Your task:
Return the entries that follow exactly, with no images.

The data:

===============

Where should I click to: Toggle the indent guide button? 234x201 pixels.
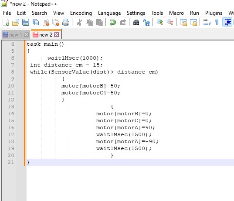tap(227, 22)
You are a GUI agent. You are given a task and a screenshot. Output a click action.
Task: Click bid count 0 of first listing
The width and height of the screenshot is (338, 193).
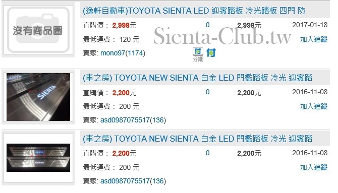click(x=207, y=25)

===============

Answer to this task:
Where should I click to: Toggle the indent guide button? 234x201 pixels.
tap(227, 22)
You are a GUI agent. You are given a task and a screenshot. Output a click action.
Task: Click bid count 0 of first listing
The width and height of the screenshot is (338, 193).
click(x=207, y=25)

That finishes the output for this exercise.